2) NA POLÍTICA DE PESCAS

– A realização de um levantamento exaustivo dos recursos piscatórios da nossa Zona Económica Exclusiva e a planificação de um programa de capturas por quotas, de modo a garantir a protecção e a perenidade das espécies.

– O reforço dos nossos meios materiais e humanos destinados às tarefas de defesa costeira e fiscalização da nossa Zona Económica Exclusiva. Tal deverá ser concretizado através do reforço da frota de submarinos, unidades rápidas de superfície e intensificação do treino e dos efectivos do corpo de tropas de Fuzileiros Navais.
– A renovação da nossa frota pesqueira através de um programa de construção, em estaleiros nacionais, de embarcações seguras e dotadas dos meios mais modernos e da realização de cursos de formação profissional de modo a tornar a difícil profissão de pescador cada vez mais segura e profissionalmente atraente.
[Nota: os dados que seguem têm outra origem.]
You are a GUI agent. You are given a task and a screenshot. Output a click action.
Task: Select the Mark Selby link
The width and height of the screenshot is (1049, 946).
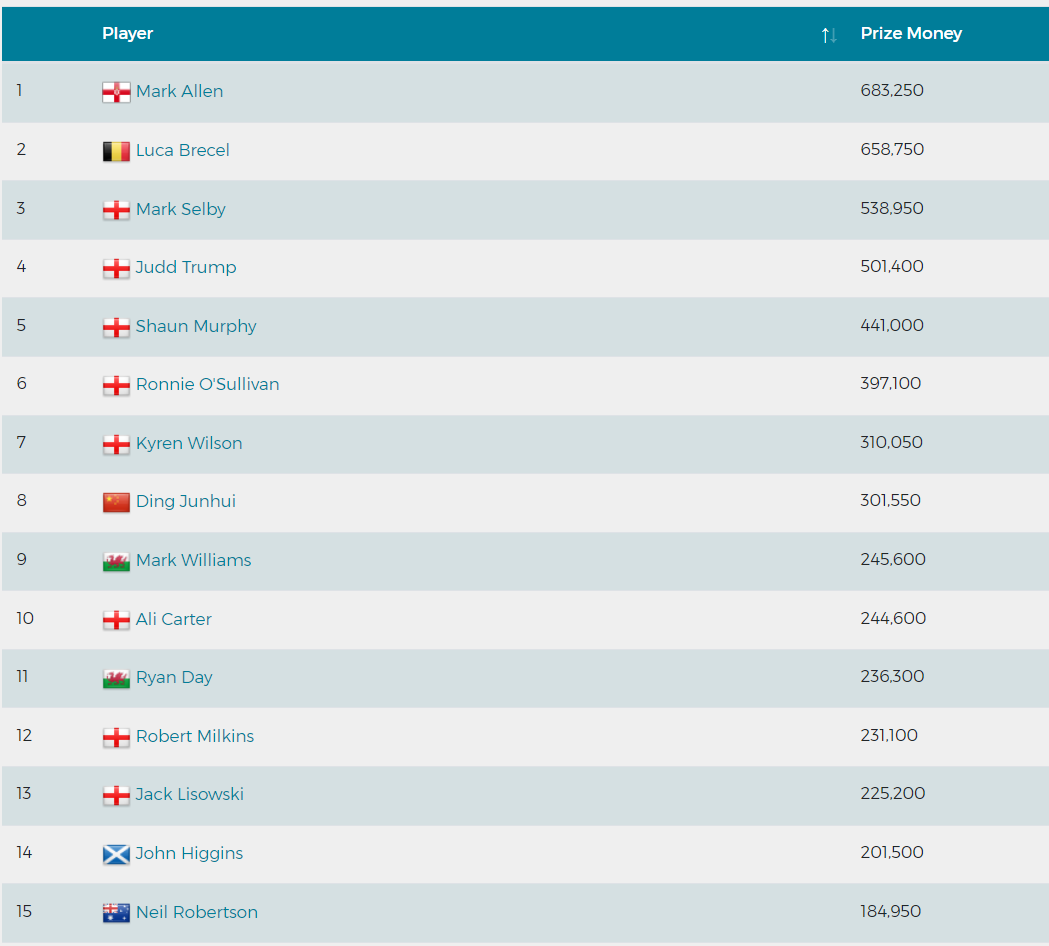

– A constituição pelo Estado de um Fundo de Segurança Piscatório que cubra todas as adversidades dos nossos trabalhadores e empresários do sector: naufrágios, mau tempo que impeça a saída para o mar; penúria das reservas; apoio às famílias de pescadores falecidos no desempenho das suas funções; etc.

3) DISPOSIÇÕES GERAIS

– A adopção de todas as medidas necessárias para tornar Portugal o mais auto-suficiente possível em termos alimentares.

– A imposição de taxas aduaneiras à importação de todos os produtos agrícolas, pecuários e pesqueiros em que já sejamos auto-suficientes.